On July 11, 2008, plaintiff Oddo Asset Management filed an action in New York State Supreme Court, New York County, against a number of defendants, including the Company. The action, titledOddo Asset Management v. Barclays Bank PLC, arises out of plaintiff’s investment in two structured investment vehicles, or SIV-Lites, that plaintiff alleges suffered losses as a result of violations of law by those who created, managed, arranged, and issued credit ratings for those investments. Plaintiff alleges various common law causes of action against the defendants. The central allegation against the Company is that it aided and abetted breaches of fiduciary duty by the collateral managers of the two SIV-Lites by falsely confirming the credit ratings it had previously given those investments. Plaintiff seeks compensatory and punitive damages plus reasonable costs, expenses, and attorneys fees. The Company believes the litigation to be without merit and intends to defend against it vigorously.
In addition, in the normal course of business both in the United States and abroad, the Company and its subsidiaries are defendants in numerous legal proceedings and are involved, from time to time, in governmental and self-regulatory agency proceedings, which may result in adverse judgments, damages, fines or penalties. Also, various governmental and self-regulatory agencies regularly make inquiries and conduct investigations concerning compliance with applicable laws and regulations. Based on information currently known by the Company’s management, the Company does not believe that any pending legal, governmental or self-regulatory proceedings or investigations will result in a material adverse effect on its financial condition or results of operations.
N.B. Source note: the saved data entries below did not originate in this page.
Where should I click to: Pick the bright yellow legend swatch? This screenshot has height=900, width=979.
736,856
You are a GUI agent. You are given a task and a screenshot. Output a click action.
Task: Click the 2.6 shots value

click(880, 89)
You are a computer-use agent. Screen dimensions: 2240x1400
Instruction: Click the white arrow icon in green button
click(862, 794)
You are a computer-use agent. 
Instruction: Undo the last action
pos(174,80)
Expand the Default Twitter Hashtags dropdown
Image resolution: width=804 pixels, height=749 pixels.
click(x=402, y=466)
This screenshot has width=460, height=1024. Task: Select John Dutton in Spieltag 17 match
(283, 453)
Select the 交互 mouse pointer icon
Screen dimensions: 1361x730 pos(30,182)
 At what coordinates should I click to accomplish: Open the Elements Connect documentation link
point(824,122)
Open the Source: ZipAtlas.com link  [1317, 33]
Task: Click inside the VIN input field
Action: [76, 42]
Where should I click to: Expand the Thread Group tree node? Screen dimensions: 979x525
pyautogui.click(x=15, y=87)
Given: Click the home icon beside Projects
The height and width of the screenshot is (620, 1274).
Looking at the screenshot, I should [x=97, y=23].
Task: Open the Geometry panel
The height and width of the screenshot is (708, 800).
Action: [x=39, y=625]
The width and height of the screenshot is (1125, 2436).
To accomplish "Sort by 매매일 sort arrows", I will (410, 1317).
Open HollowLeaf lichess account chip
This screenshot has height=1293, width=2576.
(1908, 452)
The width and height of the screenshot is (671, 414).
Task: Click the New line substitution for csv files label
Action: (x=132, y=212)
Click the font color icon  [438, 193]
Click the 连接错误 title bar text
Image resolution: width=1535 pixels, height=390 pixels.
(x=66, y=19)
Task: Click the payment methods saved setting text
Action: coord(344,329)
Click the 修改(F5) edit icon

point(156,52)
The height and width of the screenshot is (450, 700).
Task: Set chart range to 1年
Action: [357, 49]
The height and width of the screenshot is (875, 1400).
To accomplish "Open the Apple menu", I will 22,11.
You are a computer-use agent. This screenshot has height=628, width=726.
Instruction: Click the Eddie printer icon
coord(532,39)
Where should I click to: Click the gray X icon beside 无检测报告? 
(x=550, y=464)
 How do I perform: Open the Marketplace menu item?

Item 2.Unregistered Sales of Equity Securities and Use of Proceeds
On January 31, 2007 the Board of Directors approved a new stock repurchase program authorizing the purchase of up to 45 million shares, which was approximately 12.7% of the total shares of the Company’s outstanding common stock at that time. During the second quarter of 2008, the Company repurchased 4.0 million shares under the 2007 repurchase program. As of June 30, 2008, 20.6 million shares remained available under the 2007 repurchase program. The repurchase program has no expiration date. The repurchased shares may be used for general corporate purposes, including the issuance of shares in connection with the exercise of employee stock options. Purchases under this program may be made from time to time on the open market and in private transactions, depending on market conditions.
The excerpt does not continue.